In 2013, the viticultural area was reduced by approximately 1530 sqmi when the Alcohol and Tobacco Tax and Trade Bureau (TTB) established Indiana Uplands AVA adjacent to the Ohio River Valley's border in Indiana. The area mostly cultivates hybrid grapes like Baco noir, Marechal Foch, Seyval blanc and Vidal with Vitis vinifera varieties such as Cabernet Franc, Cabernet Sauvignon, Chardonnay, Petit Manseng and Riesling being the most common.

==History==
The Ohio River Valley AVA is the birthplace of American viticulture. Wine has been produced in Ohio since 1823 when Nicholas Longworth planted the first Alexander and Isabella grapes in the Ohio River Valley. In 1825, Longworth planted the first Catawba grapes in Ohio. Others soon planted Catawba in new vineyards throughout the state and by 1860, Catawba was the most important grape variety in Ohio. At this time, Ohio produced more wine than any other state in the country, and Cincinnati was the most important city in the national wine trade. Of the 570,000 gallons of wine that were produced each year in Ohio, 200,000 came from Brown County.

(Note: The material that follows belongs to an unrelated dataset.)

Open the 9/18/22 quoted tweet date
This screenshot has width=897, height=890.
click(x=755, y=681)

In the 19th century, wine was expensive and non-trellised vines succumbed to fungal diseases. Horses farmed the narrow ridges where mechanized means could not and tobacco farming became profitable. Many states were affected by the national Prohibition which destroyed the Ohio wine industry that struggled to recover after the Repeal.

==Climate and geology==
The Ohio River is a climatic transition area as its water runs along the periphery of the humid subtropical climate and humid continental climate thereby being inhabited by fauna and flora of both climates. The USDA plant hardiness zones are 6b to 7b.

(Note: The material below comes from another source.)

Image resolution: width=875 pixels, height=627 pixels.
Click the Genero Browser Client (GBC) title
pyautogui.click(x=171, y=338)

The Ohio River is young from a geologic standpoint. The river formed on a piecemeal basis beginning between 2.5 and 3 million years ago. The earliest Ice Ages occurred at this time and dammed portions of north flowing rivers. The Teays River was the largest of these rivers, and the modern Ohio River flows within segments of the ancient Teays. The ancient rivers were rearranged or consumed by glaciers and lakes.

The vineyard soils of the Ohio River Valley are diverse, being on the boundary between glaciated and non-glaciated.